* _RECORDS SUPPLIED_
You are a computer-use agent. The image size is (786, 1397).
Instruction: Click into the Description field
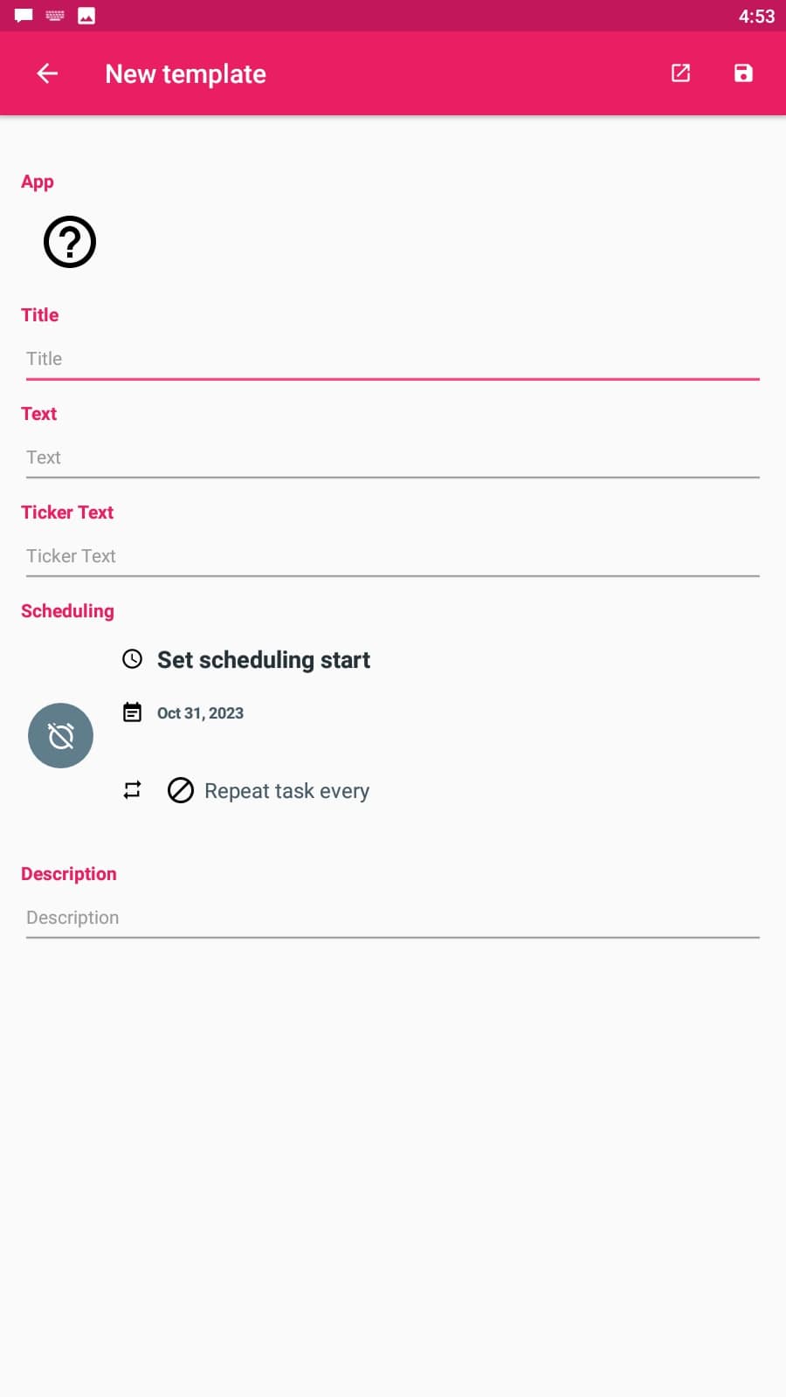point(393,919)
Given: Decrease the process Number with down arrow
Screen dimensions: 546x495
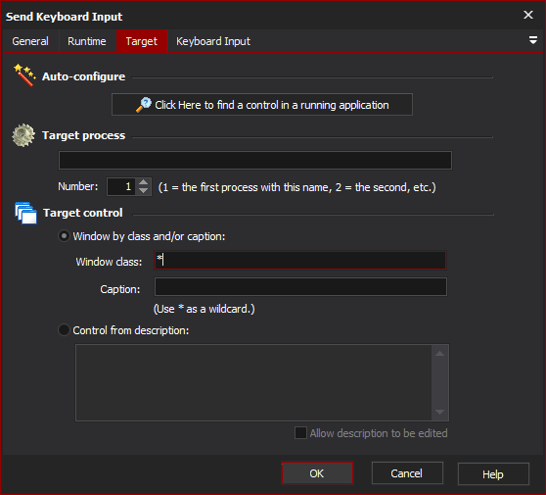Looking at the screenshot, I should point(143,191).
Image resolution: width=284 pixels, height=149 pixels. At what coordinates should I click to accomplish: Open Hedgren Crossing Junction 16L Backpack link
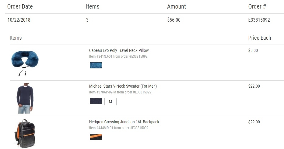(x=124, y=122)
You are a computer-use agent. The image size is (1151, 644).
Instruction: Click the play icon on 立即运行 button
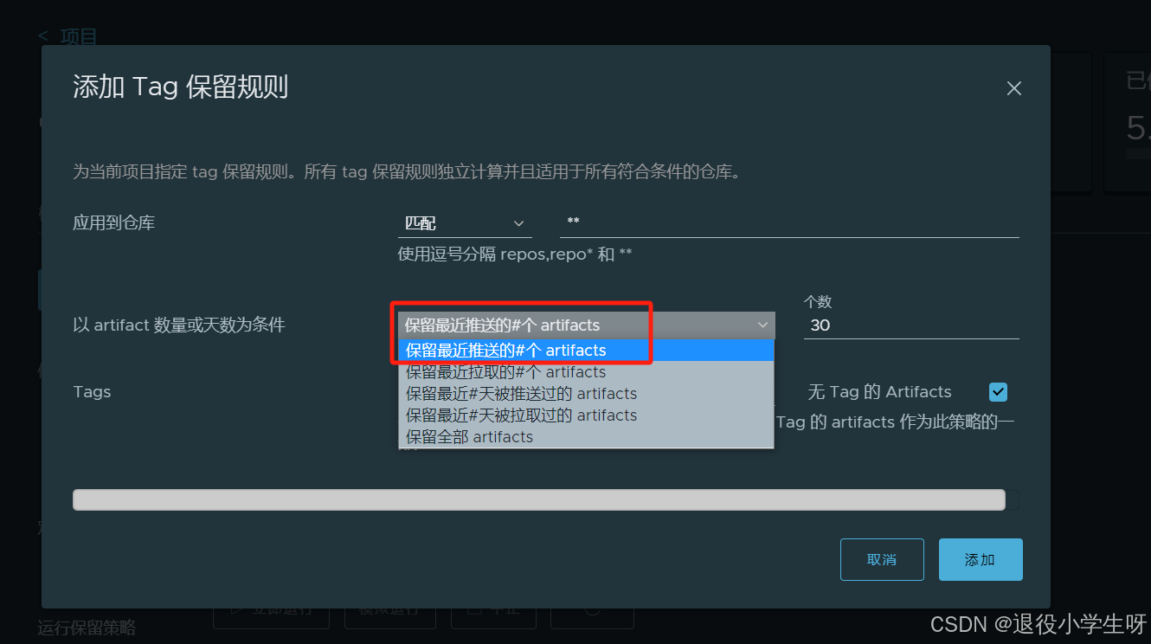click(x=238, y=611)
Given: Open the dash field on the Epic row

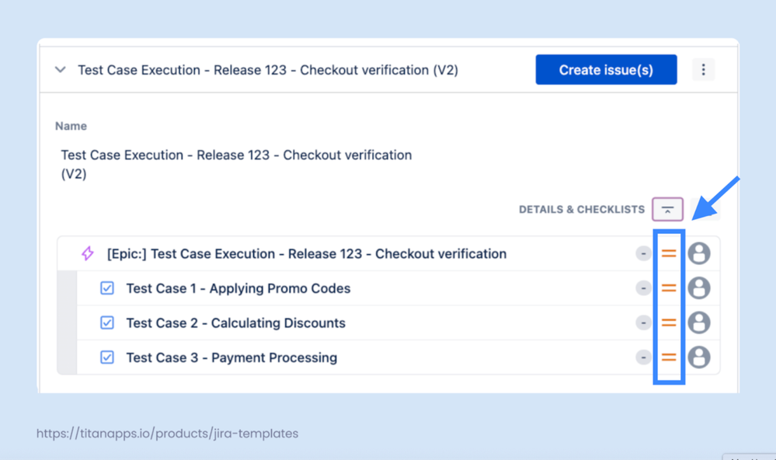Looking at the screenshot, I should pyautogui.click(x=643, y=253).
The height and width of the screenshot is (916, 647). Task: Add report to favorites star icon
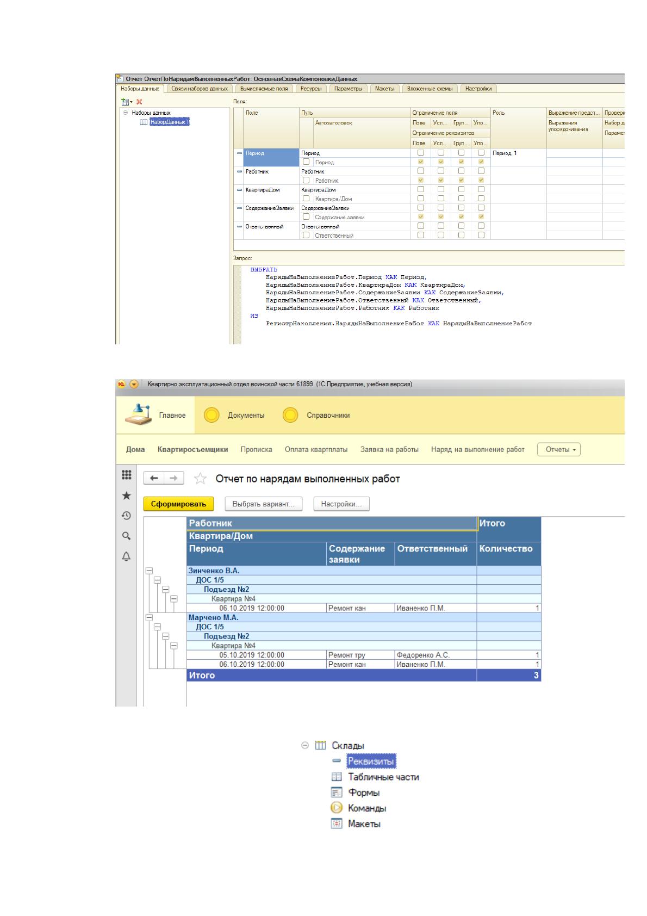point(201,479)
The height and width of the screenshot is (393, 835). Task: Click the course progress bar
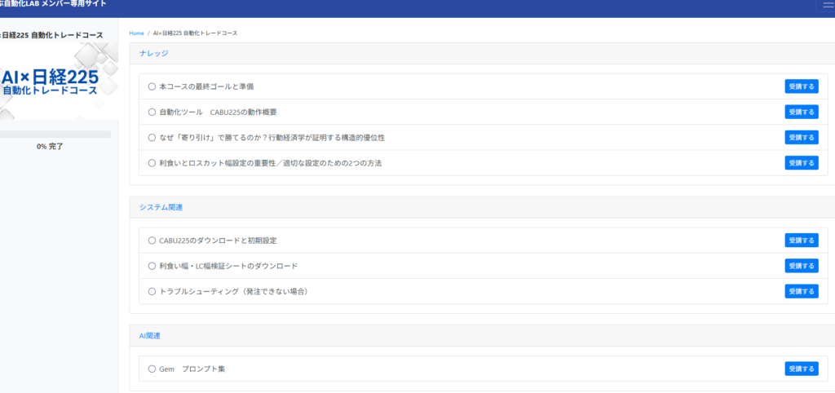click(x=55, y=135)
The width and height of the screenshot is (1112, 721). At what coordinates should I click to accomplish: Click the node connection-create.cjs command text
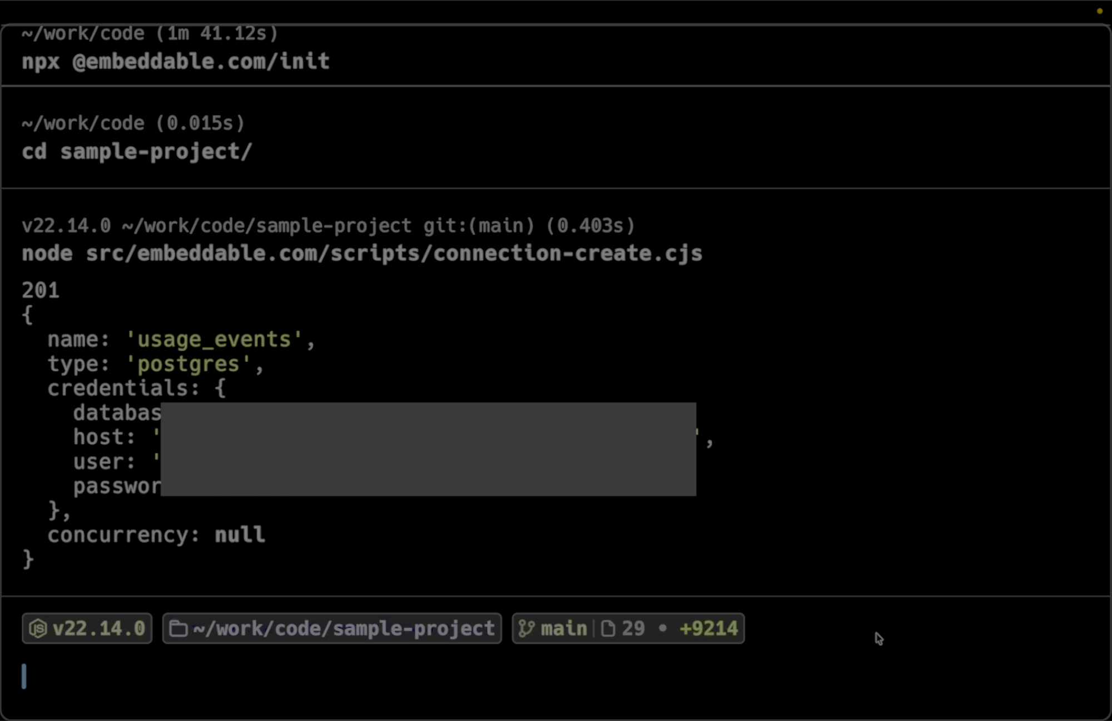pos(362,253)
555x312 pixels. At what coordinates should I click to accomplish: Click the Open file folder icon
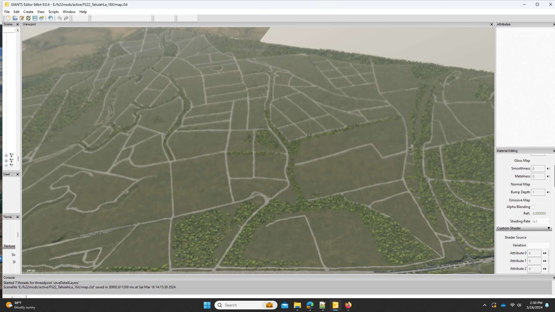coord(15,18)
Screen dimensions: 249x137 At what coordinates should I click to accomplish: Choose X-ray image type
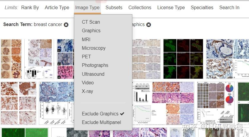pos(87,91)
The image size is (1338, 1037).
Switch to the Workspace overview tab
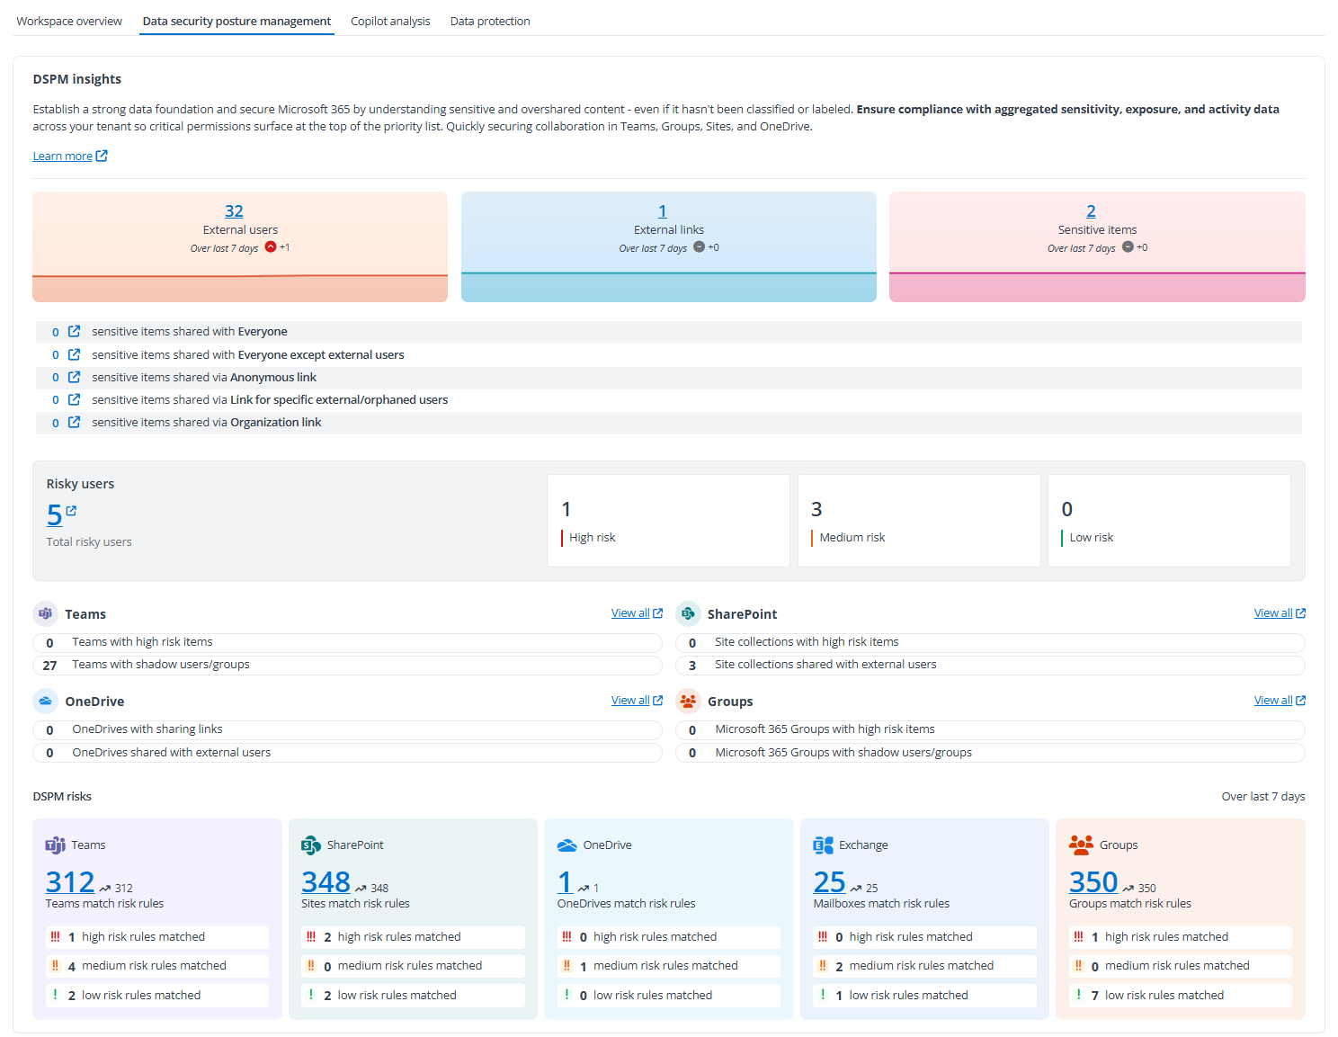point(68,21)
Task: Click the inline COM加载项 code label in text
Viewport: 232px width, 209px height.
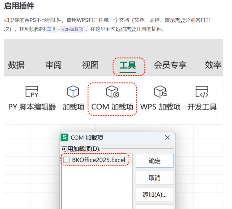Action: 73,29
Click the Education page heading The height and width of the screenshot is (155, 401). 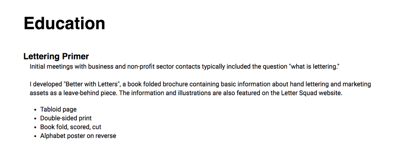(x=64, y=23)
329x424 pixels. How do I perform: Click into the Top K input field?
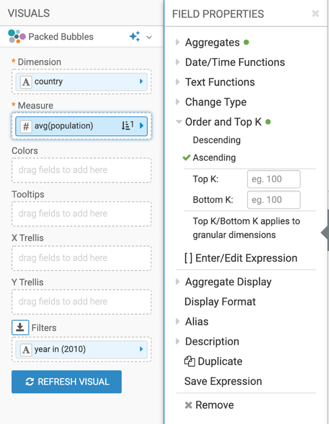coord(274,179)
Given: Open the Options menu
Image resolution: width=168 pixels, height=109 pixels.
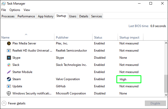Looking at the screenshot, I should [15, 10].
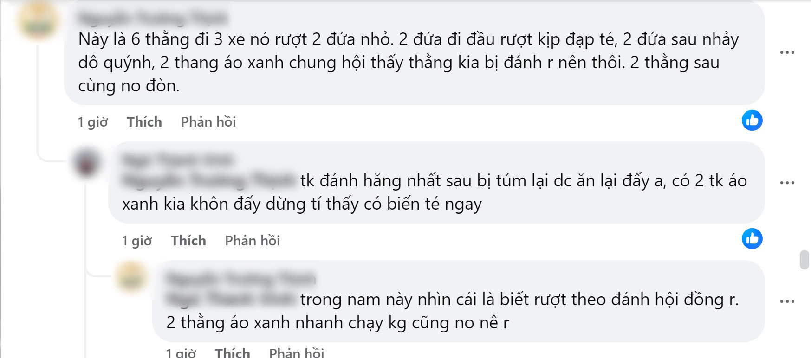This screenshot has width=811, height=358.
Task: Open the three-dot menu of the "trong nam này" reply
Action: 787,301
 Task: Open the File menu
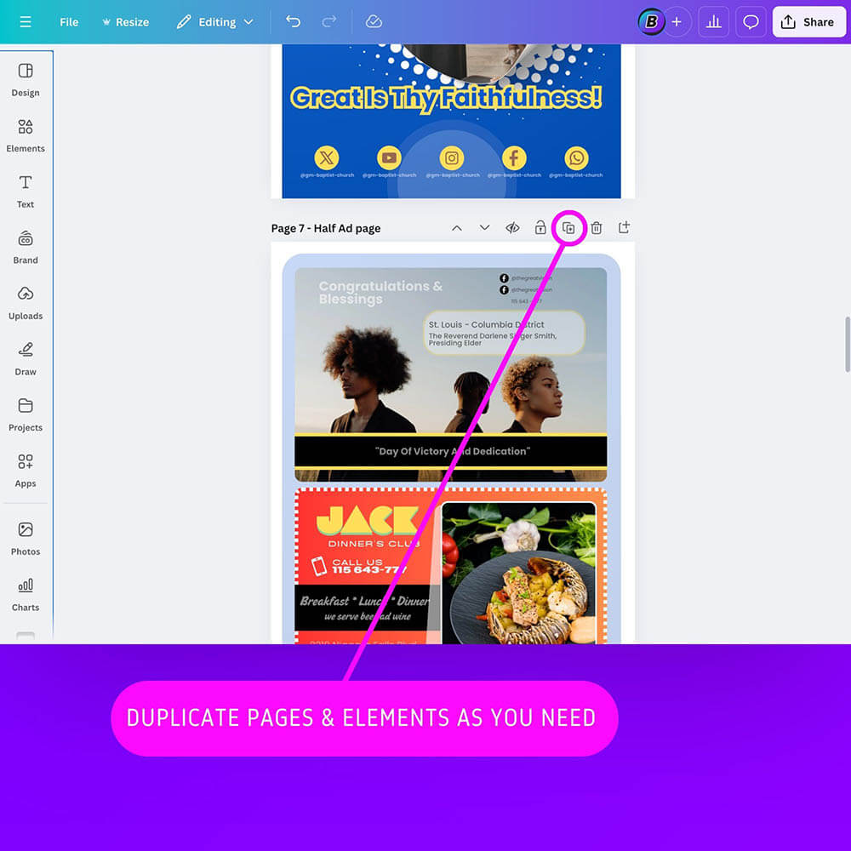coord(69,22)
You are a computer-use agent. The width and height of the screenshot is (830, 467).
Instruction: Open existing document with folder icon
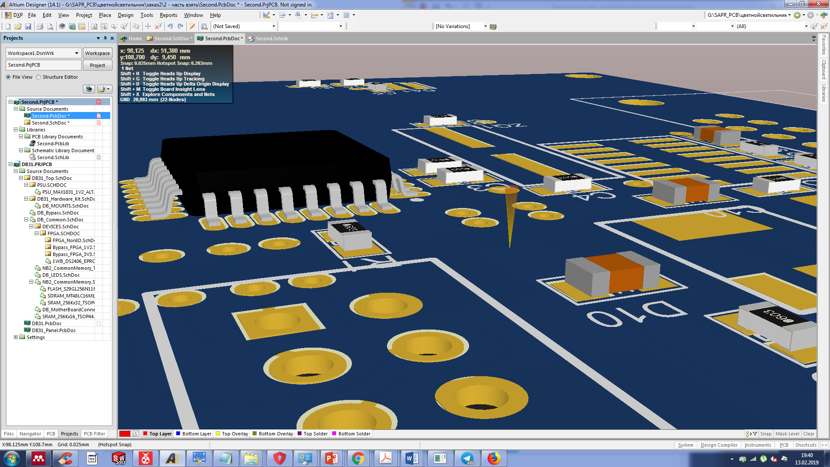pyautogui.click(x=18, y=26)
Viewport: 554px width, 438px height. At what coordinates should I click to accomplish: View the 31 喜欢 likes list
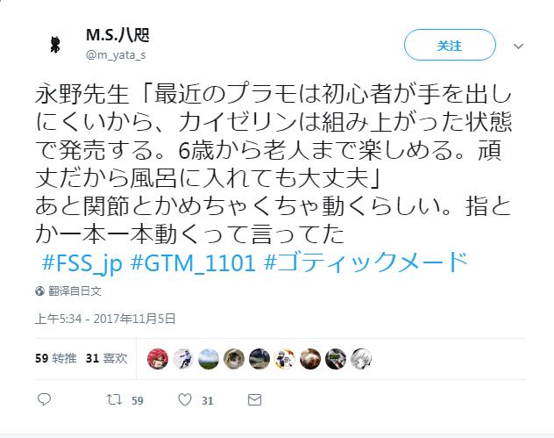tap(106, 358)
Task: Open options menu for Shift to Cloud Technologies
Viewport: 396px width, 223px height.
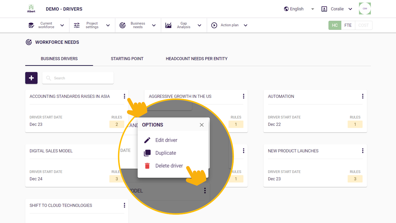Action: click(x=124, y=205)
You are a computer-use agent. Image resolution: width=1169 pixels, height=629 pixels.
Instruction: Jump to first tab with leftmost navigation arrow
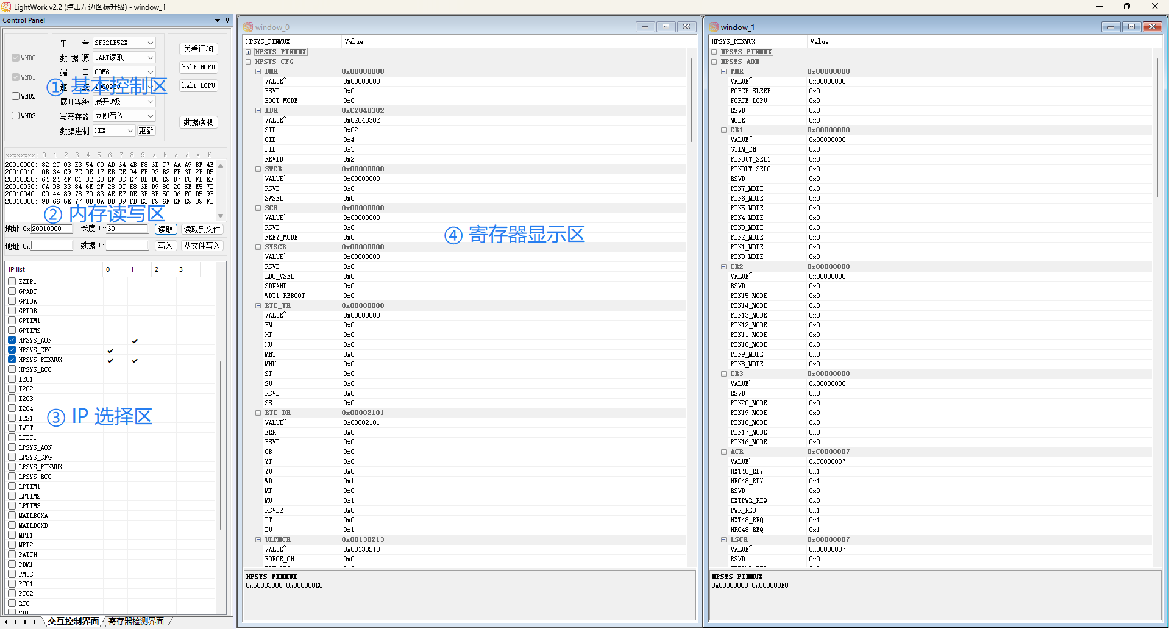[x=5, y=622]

* _SET EXERCISE_
Rewrite the part of the entries that opens with the line containing "Task: Open options" and closes with the last of the entries, replacing "leftmost" with "far-left" and changing nothing else. Leave the pictures out of your answer.

* _TASK OUTPUT_
Task: Open options menu for Shift to Cloud Technologies
Viewport: 396px width, 223px height.
Action: click(x=124, y=205)
You are a computer-use agent. Image resolution: width=1169 pixels, height=629 pixels.
Instruction: Jump to first tab with far-left navigation arrow
[x=5, y=622]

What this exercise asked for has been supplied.